Although whistleblowers acquired their credentials during LuxLeaks, they are still waiting for a real status to protect them. Photo: Edouard Olszewski / Maison Moderne archives

Although whistleblowers acquired their credentials during LuxLeaks, they are still waiting for a real status to protect them. Photo: Edouard Olszewski / Maison Moderne archives

When LuxLeaks hit the financial world, the pressure was on at PwC Luxembourg.

On 5 November 2014, a very turbulent period in the life of PwC Luxembourg began, which actually ended rather well if one recalls the shock that hit the auditing firm on that day. With the publication in several newspapers of what would become known as “LuxLeaks” came the revelation of the extent to which large multinationals in Luxembourg were benefitting from certain rulings. The practices were legal and used throughout Europe, but in Luxembourg they were being done on such an “industrial” scale that many people were shocked.

At the heart of the storm was PwC Luxembourg. And even if the firm was not the only one involved--all of the Big Four were implicated--it was on PwC that media attention would crystallise. This caught them off guard. One anecdote is enough to give an idea of the panic that reigned: a press conference was organised “on the spot” in the firm's new premises at the Cloche d'Or, where workers had just moved in only days earlier. The press conference was for local journalists from Luxembourg, Belgium and France, and television cameras were forbidden. Harsher still, guards forbade camera operators and press photographers from filming even the façade. No one remembers giving such an order and it caused quite a bit of chatter…

Communication errors, perhaps. We agree that some mistakes were made, including the restriction of this press conference to “local” journalists, as the international press grew ravenous for information, even going so far as to contact various officials at their homes.

First wave

Yet the firm was not caught cold. Almost two years earlier, an interview was aired on France 2’s brand new investigative programme, “Cash Investigation”. Wim Piot, PwC’s tax leader at the time, was confronted by Élise Lucet with the issue of tax deductions--the very same ones that would become the substance of LuxLeaks. He explained that the practice is common and legal, that nothing forbids this type of underlying structuring, and that essentially it is a deferral of taxation and not a pure and simple avoidance.

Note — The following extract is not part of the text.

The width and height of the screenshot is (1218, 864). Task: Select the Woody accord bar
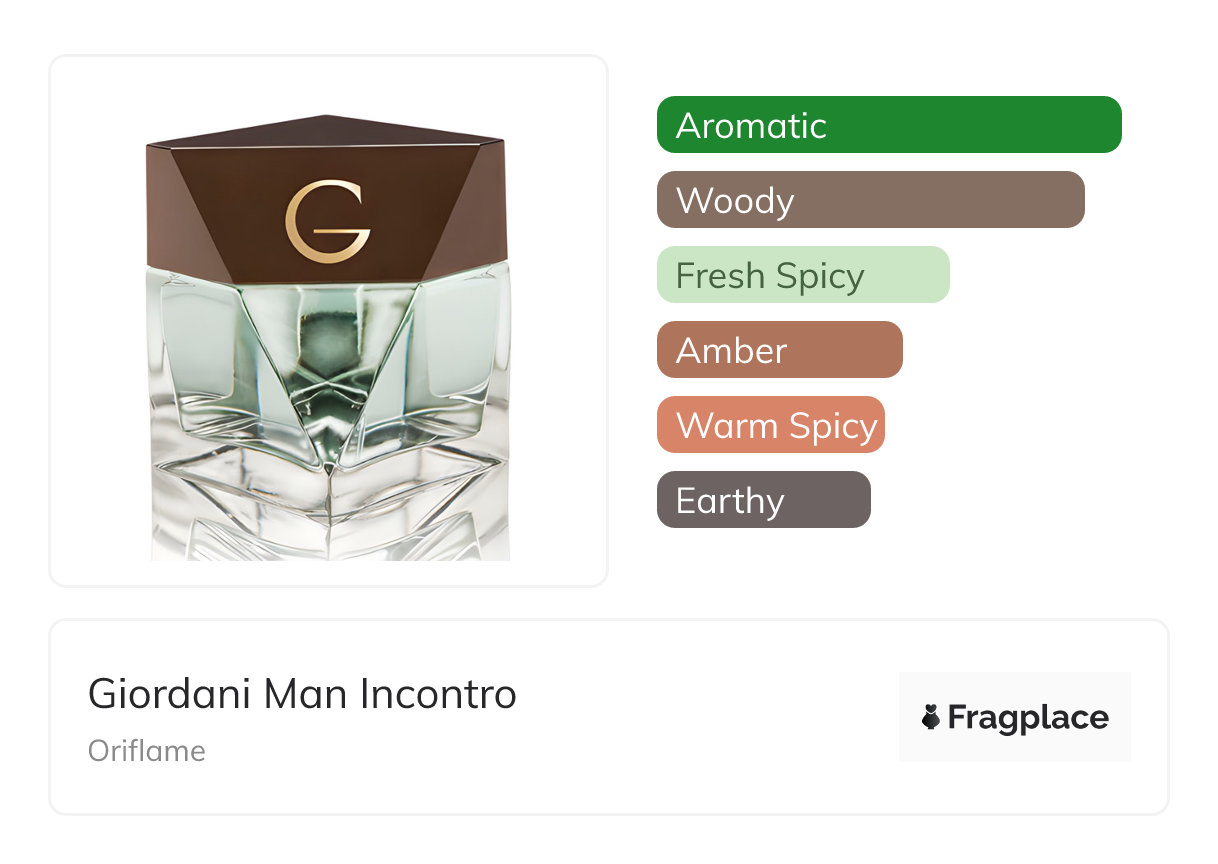point(870,200)

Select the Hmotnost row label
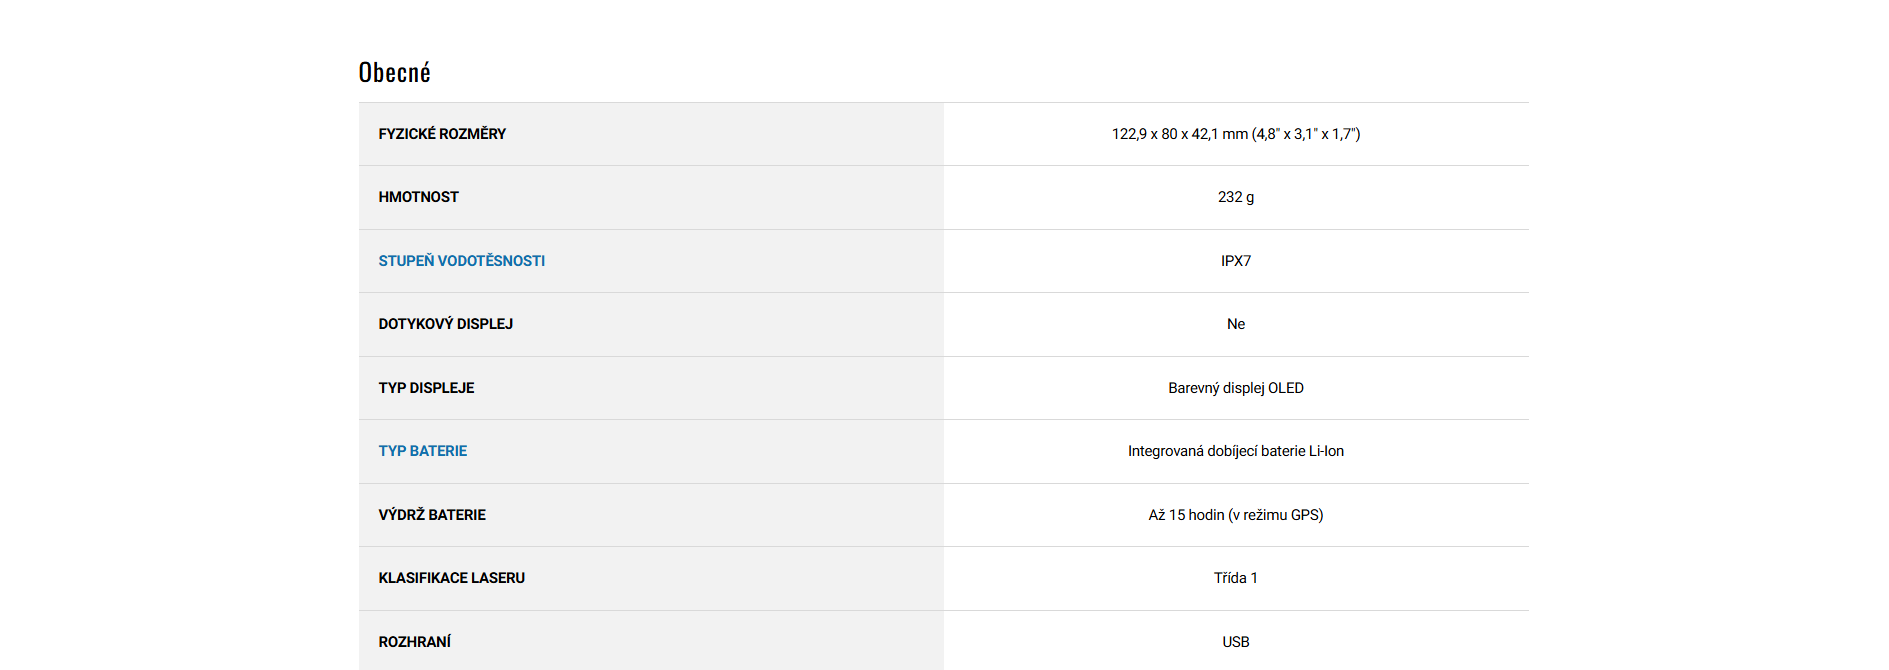418,197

But nobody heard him.

In the communications department, debriefings are quick: you quickly understand when you’ve been a bit naive. The firm also questioned the practice of rulings, checking with its lawyers and the government to make sure that the practices in question were legal. And it obviously investigated the source of the leaks, which had to be identified “quickly”.

The leak was made possible, for the record, by a Windows feature not previously documented by Microsoft: when data was transferred from one secure directory to another secure directory, the documents themselves were no longer secure.

And we thought that was the end of it.

An aftershock in the form of an earthquake

Eighteen months later, signs appeared that a second wave was on the way. In the spring of 2014, the International Consortium of Investigative Journalists (ICIJ) openly looked into LuxLeaks and contacted many of the Luxembourg actors. One of them was PwC, where it became clear that the documents from the first wave had been widely distributed and exploited.

The timing of this second wave has raised questions in many quarters because it coincided with Jean-Claude Juncker’s campaign to become president of the Commission. Coincidence or manipulation? Who can say? One reported fact is that the wave of publications initiated on 4 November had been planned for the previous June. It was only because the newspapers involved had difficulty coordinating that it happened five months later. Just days after the Juncker Commission took office.

The pressure on PwC from 5 November onwards was above all media pressure. Overwhelming media pressure. Faced with the aggressive dynamics of public scrutiny, arguments of good faith and regulatory compliance were inaudible and therefore useless. To the general public, at least. The firm also communicated with public authorities, customers and employees, where the message got through better.

Pressure from the network

The firm’s management also had to deal with another intense but little-known pressure: that of its network. PwC is a network of independent franchised firms that ultimately have only the brand in common. Every member has an obligation to protect it! The memory of Arthur Andersen's disappearance was still fresh and some members of the global board--the international body that coordinates the network and protects the brand--had reached an acute stage of paranoia, according to one observer. Of course, the network could not take control of the Luxembourg branch and replace its management--even if there were reports of temptations on that front-- but they could decide to exclude Luxembourg from the network. This was not a textbook case. The Luxembourg management had to fight to avoid that, and what saved them was ultimately that the network couldn’t afford to lose one of its flagships: “The network supported us because it had to.”

But many long nights were spent on the phone.

At the time of the outbreak, the question arose as to the grand opening of the new building. As a symbol of the resumption of events, the inauguration finally took place on 24 November 2014. It was like the end of a painful sequence, but one that launched or accelerated various projects in the areas of international taxation and whistleblower status. Projects that are still ongoing.